##### Text extract #####

While most of the corporate CEOs who are facilitating this outsourcing of national wealth are indifferent to what is happening, there are a few old-fashioned, true capitalists who are not. One of those is Texas entrepreneur Rob Wendt. He is a man on a mission: He’s fighting to rebuild the American steel industry with American workers in America.
His is a lofty goal, to say the least. Once at the heart of the U.S. economy, the steel business now stands with the automobile industry as a stark symbol of American decline. Our nation led the world in steel production for decades — it was used to build the cars and appliances that fueled domestic job creation and economic growth over much of the 20th century — but U.S. producers have been in freefall since the recession of the 1970s.
At one time its biggest exporter, America is today the world’s number-one steel importer. We have been outrun by China, Europe, and Japan — and now India is hot on our heels.
Wendt wants to reverse that trend. To do so, he is using what the industry has lacked for nearly 100 years: truly disruptive technology. His startup, Origami Steel, has developed a patent-pending process that could radically change the ways in which steel is both made and sold. Fully funded, the company’s technology has the potential to turn the international steel business on its head, much as hydraulic fracturing (better known as “fracking”) has done with oil and gas.
Before founding Origami Steel, Wendt ran a company specializing in steel components used mainly in port construction and heavy-duty earth-retention jobs. Its products were crucial to upgrades made to the New Orleans waterfront in the wake of Hurricane Katrina, to the stabilization of the World Trade Center site after the 9/11 attacks, and in other big construction projects around the world.
In his years on the job, Wendt witnessed the effects of unfettered globalization firsthand. Overseas steel companies won large contracts by bribing government officials, cut costs by using cheaper materials than those specified by builders, and further consolidated their already daunting market share.

##### Dataset extract #####

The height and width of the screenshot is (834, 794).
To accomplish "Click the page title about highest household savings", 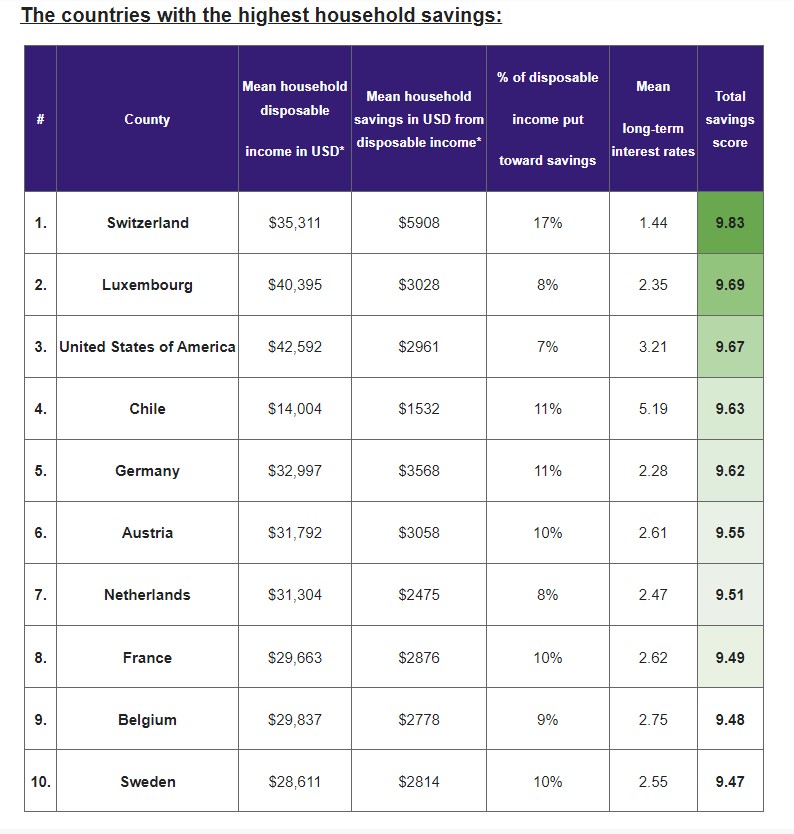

#####

Short problem
Please set down word for word part of the steel industry passage above, beginning at "In his years" and stopping after "daunting market share.".

The output
In his years on the job, Wendt witnessed the effects of unfettered globalization firsthand. Overseas steel companies won large contracts by bribing government officials, cut costs by using cheaper materials than those specified by builders, and further consolidated their already daunting market share.